Aufgaben:
- A) Nenne alle Eigennamen aus dem Ausgangstext in der Reihenfolge ihres ersten Auftretens. Führe jeden nur einmal und in der Form auf, in der er im Text steht.
- B) Kopiere aus dem Ausgangstext wortgetreu den Abschnitt, der mit den Worten „Der Aufstieg zu“ beginnt und nach den Worten „Fluglinien gewechselt sind.“ endet.
===== Ausgangstext
Der Aufstieg zu den größten Verschmutzern trifft Jacobs. Denn mehr noch als beim Geschäftsmodell ist sein Unternehmen im Umgang mit Kritikern über seinen Schatten gesprungen. Die Linie hat nicht nur mit den Gewerkschaften Frieden geschlossen. „Wir haben innerhalb von 15 Monaten in allen größeren Ländern Europas Tarifverträge mit Piloten und Flugbegleitern erreicht, und in Deutschland sogar mit Sozialplänen nach eurem Recht“, erzählt Jacobs. „Damit zeigen wir allen, dass wir ein guter und fairer Arbeitgeber sind.“ Das ist auch bitter nötig. Denn angesichts des starken Wachstums ist die Nachfrage bei Piloten bereits so groß, dass viele Flugzeugführer von Ryanair zu anderen Fluglinien gewechselt sind.
==========
===== Angezeigte Daten
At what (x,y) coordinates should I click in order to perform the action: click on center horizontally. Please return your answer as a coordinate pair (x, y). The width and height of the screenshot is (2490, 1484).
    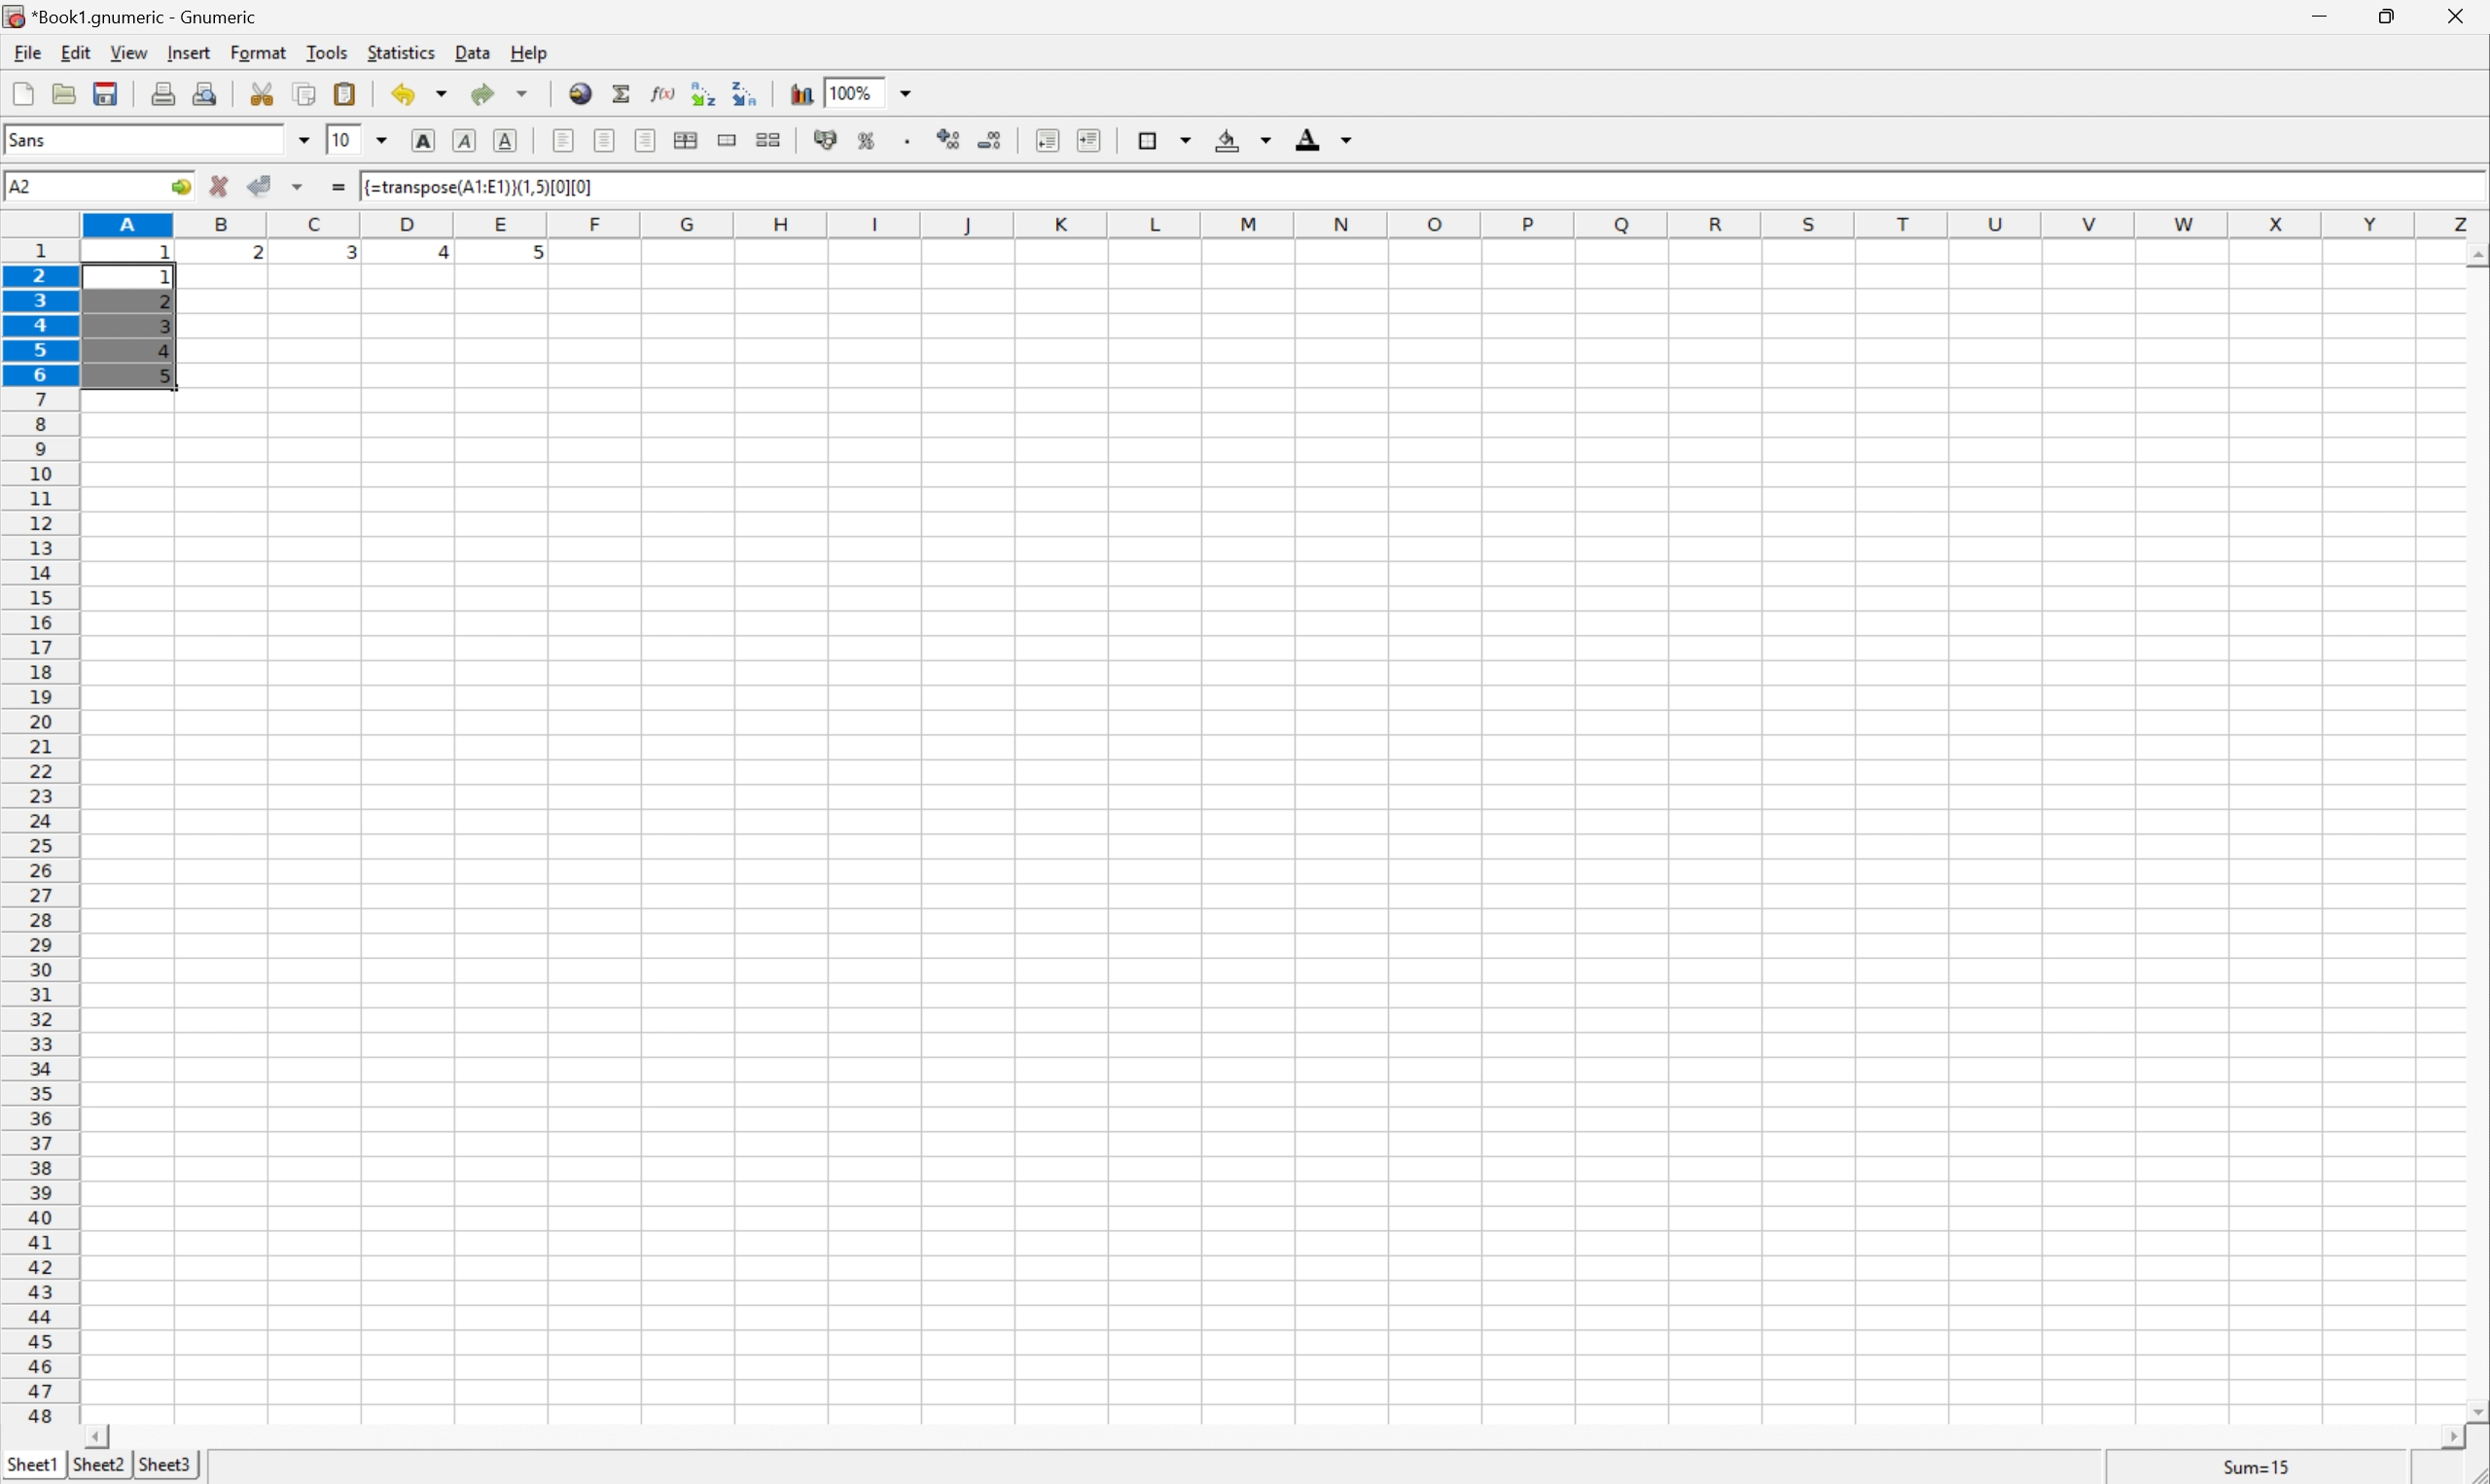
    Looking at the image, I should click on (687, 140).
==========
Erwartete Antworten:
- A) Jacobs, Europas, Deutschland, Ryanair

- B)
Der Aufstieg zu den größten Verschmutzern trifft Jacobs. Denn mehr noch als beim Geschäftsmodell ist sein Unternehmen im Umgang mit Kritikern über seinen Schatten gesprungen. Die Linie hat nicht nur mit den Gewerkschaften Frieden geschlossen. „Wir haben innerhalb von 15 Monaten in allen größeren Ländern Europas Tarifverträge mit Piloten und Flugbegleitern erreicht, und in Deutschland sogar mit Sozialplänen nach eurem Recht“, erzählt Jacobs. „Damit zeigen wir allen, dass wir ein guter und fairer Arbeitgeber sind.“ Das ist auch bitter nötig. Denn angesichts des starken Wachstums ist die Nachfrage bei Piloten bereits so groß, dass viele Flugzeugführer von Ryanair zu anderen Fluglinien gewechselt sind.